Why Silicon Valley's "Self-Made" Millionaires are Really "Government-Made" Millionaires
Silicon Valley is quickly becoming a new political battleground. While generally liberal, there's a libertarian streak that runs through the valley that has Republicans salivating. In an effort to woo this crowd of "self-made millionaires" and take control of the Senate in this year's midterm elections, they've been talking the language of innovation and individualism.
One issue though, is there aren't any self-made millionaires in Silicon Valley. It's one of our great, enduring myths.
Michael Arrington, the outspoken founder of TechCrunch, wrote an editorial in 2010 that went viral among Silicon Valley's finance community. The article was a screed against government "mucking around" in the private sector and Arrington warned that politicians would "devastate Silicon Valley's delicate venture capital ecosystem" by instituting financial reform.
Arrington's commentary was quickly forgotten, but its echoes still resound in recent examples of Silicon Valley entrepreneurs envisioning "opt-in societies" free of government meddling or splitting California into six separate states.
Image Credit: Bay Area News Group
Arrington's words resonate with many assorted millionaires, billionaires and utopian Libertarians, but reality begs to differ. Silicon Valley owes its success to government money, including infrastructure, research grants, startup loans and other forms of sustained public investment.
For example, Google is perceived to be the product of two entrepreneurial geniuses, when in fact the $290 billion monolith owes its existence to a $4.5 million digital libraries research grant from the National Science Foundation, an organization nearly gutted by House Republicans last year.
Inventions often attributed to Apple — including the mouse, graphical user interface, touchscreen and even voice recognition software such as Siri — were developed with immense federal investment.
Microsoft founder Bill Gates even wrote a foreword to a controversial book entitled The Self-Made Myth: And the Truth about How Government Helps Individuals and Businesses Succeed. Even one of the richest men in the world agrees that "we the people" are the chief incubator of Silicon Valley's success, not the venture capitalists who seek to profit from it.
Image Credit: AP
It is widely believed that Silicon Valley mainly consisted of apricot orchards and quiet suburbs prior to the tech boom, but the vast majority of its existing high-tech infrastructure is actually a remnant of the area's history as one of the defense industry's biggest research installations.

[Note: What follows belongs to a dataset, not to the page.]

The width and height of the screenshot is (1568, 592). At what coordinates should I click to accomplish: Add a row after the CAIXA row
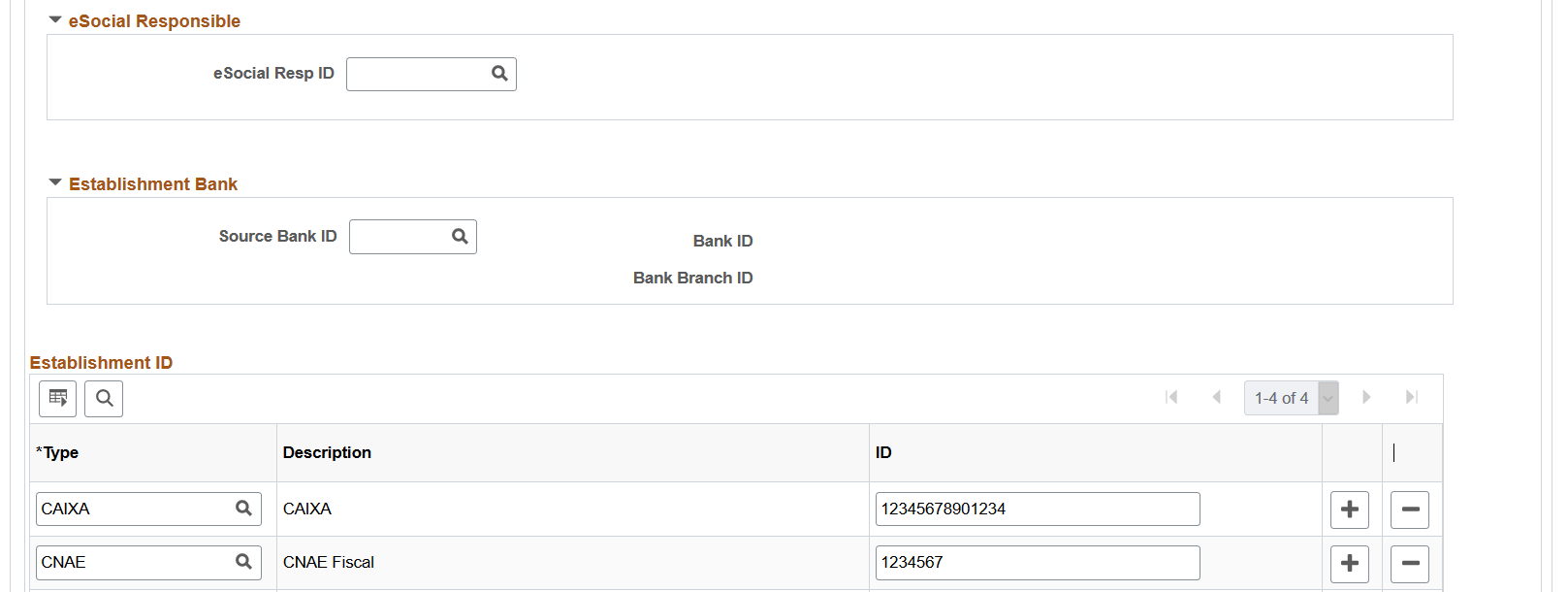(x=1350, y=510)
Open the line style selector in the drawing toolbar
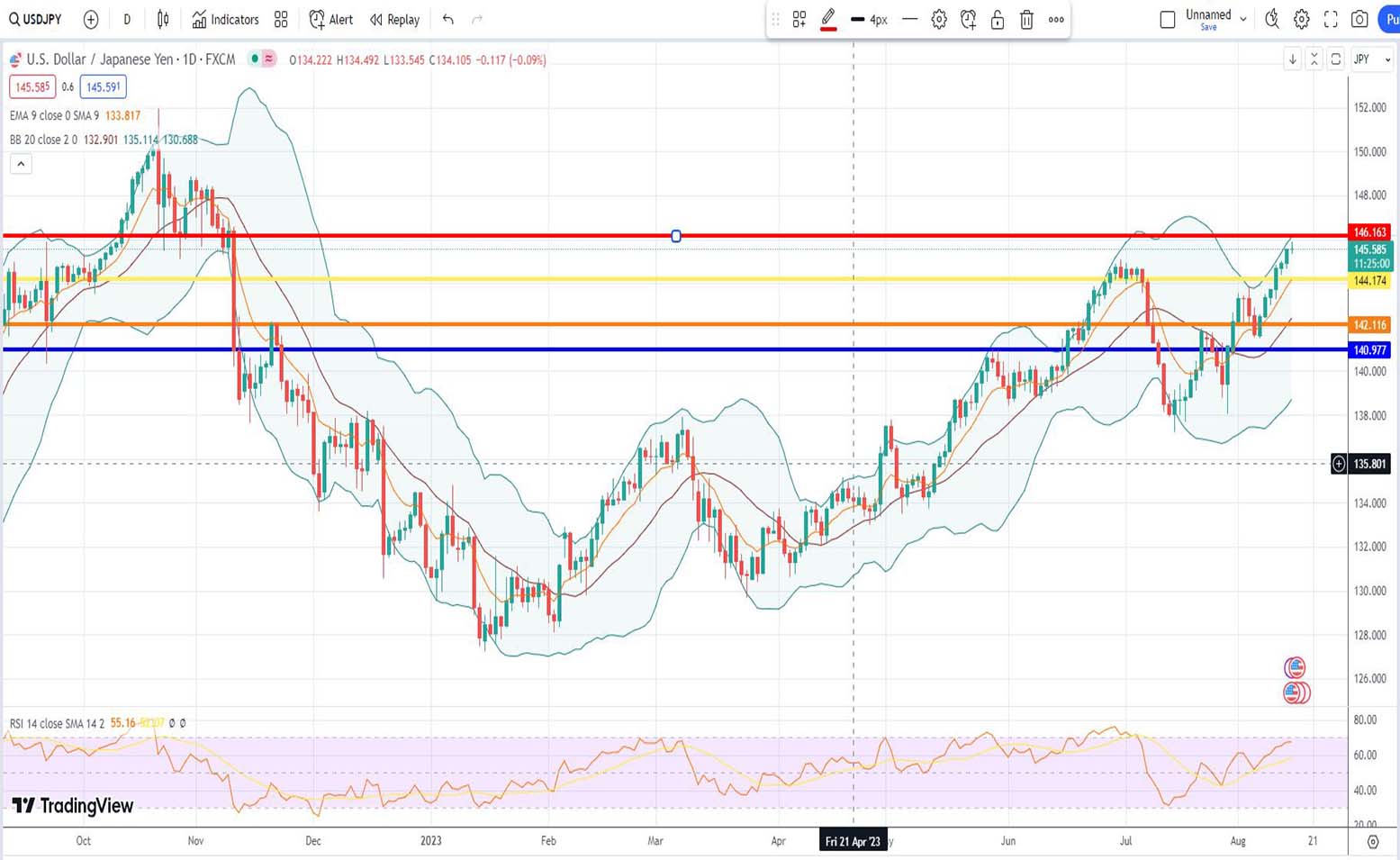Screen dimensions: 1400x860 (x=909, y=19)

In fact, Santa Clara County, which encompasses part of Silicon Valley, had the highest per-worker number of defense contract dollars of any U.S. county in 1992. Stanford professor and entrepreneur Steve Blank runs an excellent website devoted to uncovering the "secret history of Silicon Valley," a region fueled for decades by government-funded weapons research and electronic intelligence, where Lockheed Martin is currently the area's third largest for-profit employer. The public sector has been active in research and development endeavors in the South Bay for nearly a century.
Despite the facts, many will continue to insist that Silicon Valley success stories are individual tales of inventiveness, cunning and business savvy. This is partly true, but its supporters need to recognize the public sector's place in technological innovation. The myth of the "self-made Silicon Valley entrepreneur" has deep connections to the centuries-old value of American ingenuity. Public investment is a manifestation of this ingenuity, not a hindrance.

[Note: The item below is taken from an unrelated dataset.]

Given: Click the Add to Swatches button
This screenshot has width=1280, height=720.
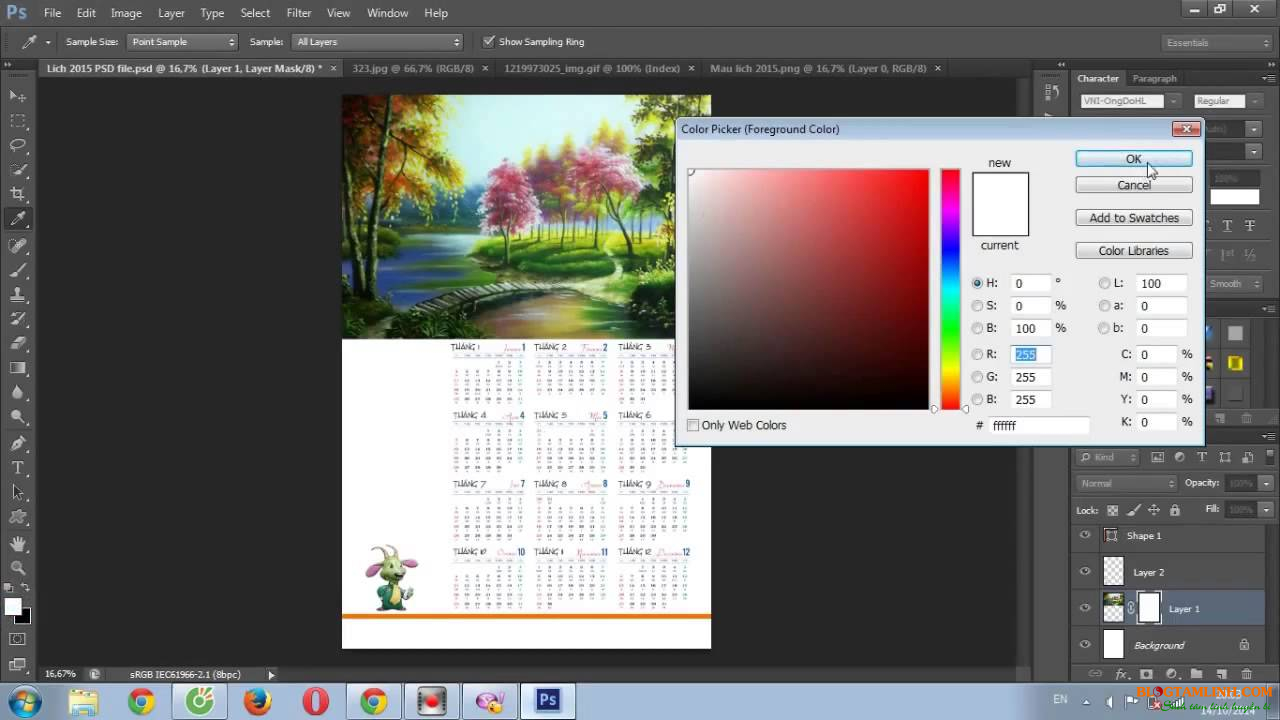Looking at the screenshot, I should coord(1133,217).
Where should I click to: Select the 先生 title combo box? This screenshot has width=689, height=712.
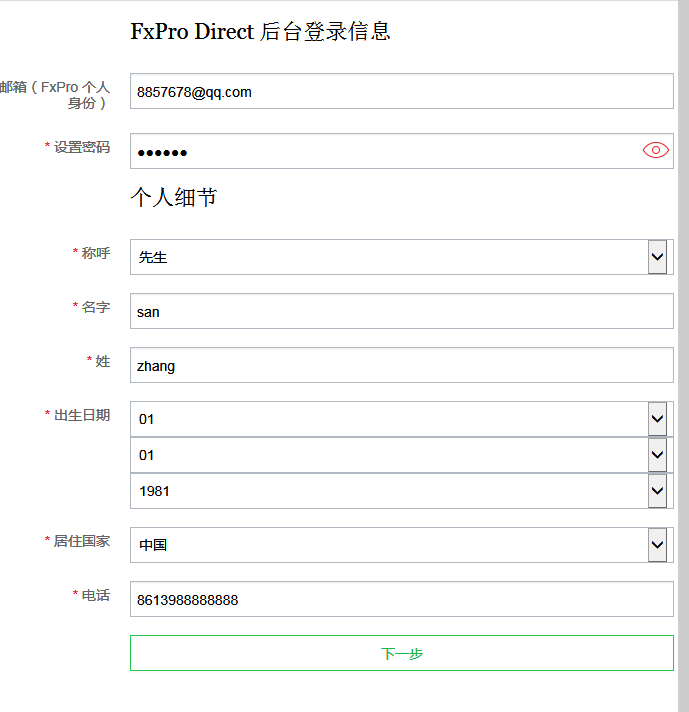(402, 257)
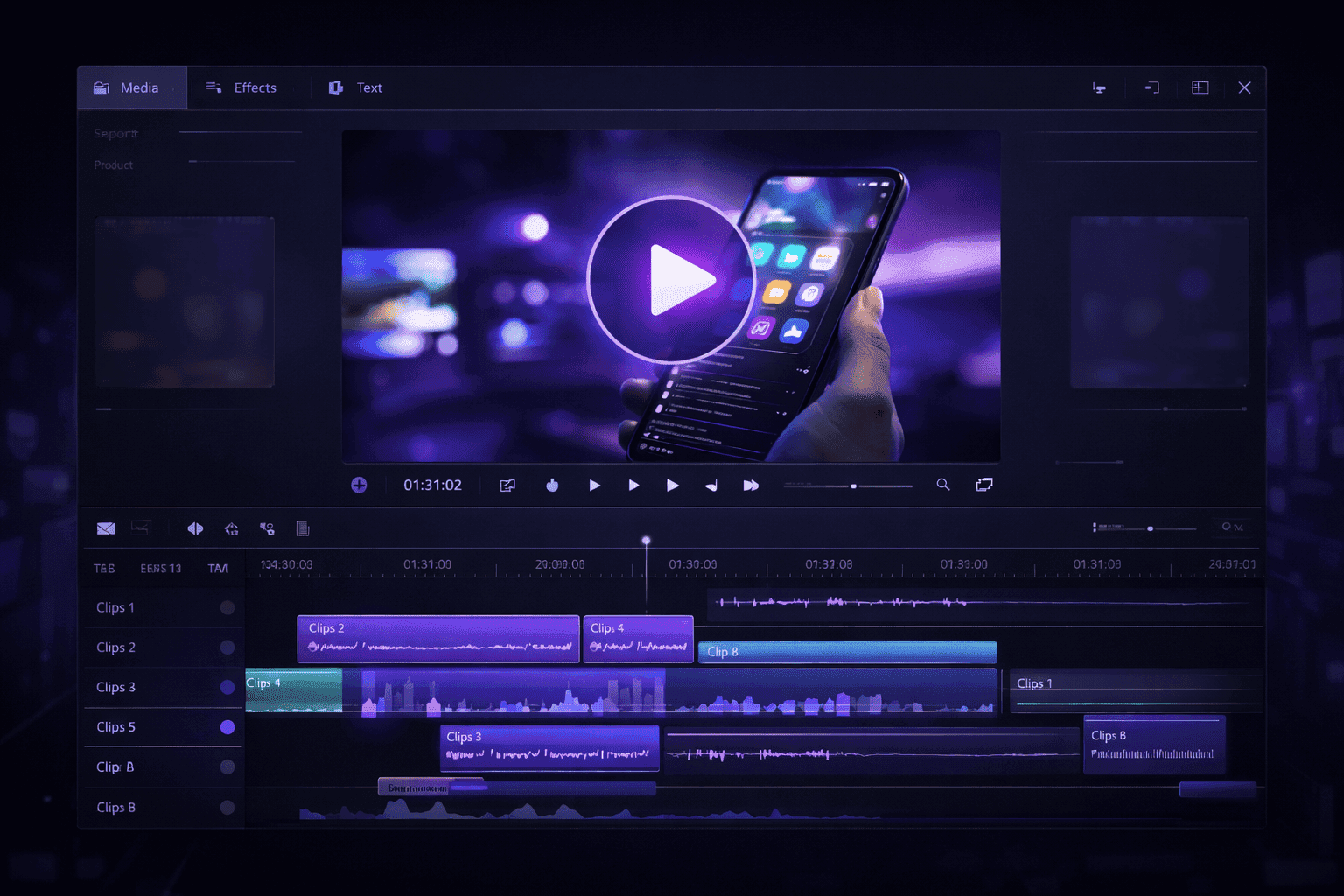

The fact that government facilitated this progress is not an attack on the brilliance of Silicon Valley's greatest minds, it is a reminder of how much we can accomplish when we work together and invest in each other.

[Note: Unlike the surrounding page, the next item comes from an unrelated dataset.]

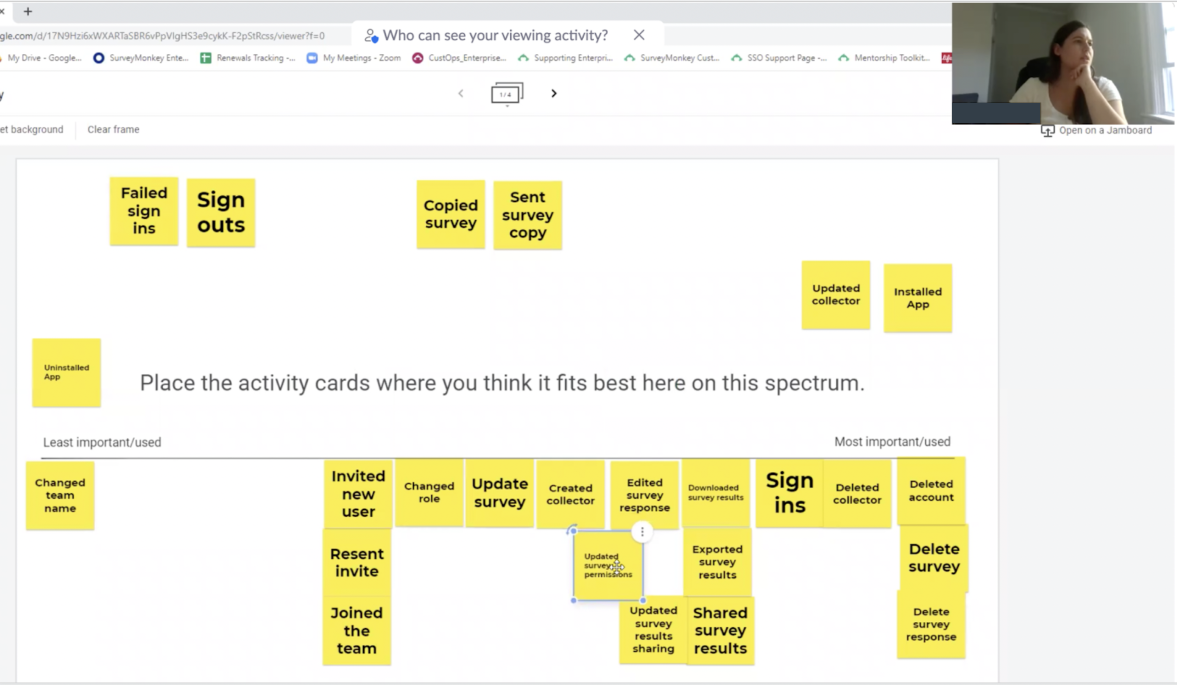
Task: Click the Set background button
Action: click(x=32, y=130)
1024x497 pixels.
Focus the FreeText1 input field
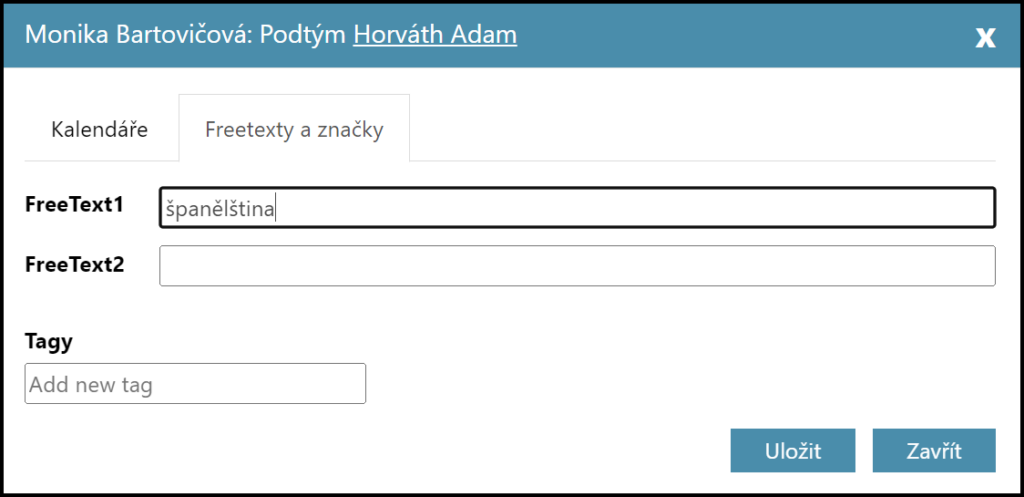pos(600,208)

After all, Silicon Valley's gadgets — even the personal computer — are ultimately trivial compared to the groundbreaking technological developments funded by government in the last few decades. How effective is a personal computer with no Internet? Why have a cellphone without cellular technology? What good is Google Maps without a GPS system and satellite equipment?
Silicon Valley is great at improving and streamlining various taxpayer-funded innovations. It's ironic to see "self-made entrepreneurs" like Arrington alleging that government hasn't created anything of value when Silicon Valley is essentially a government-funded startup.
Biting the hand that feeds? I can't think of a better example.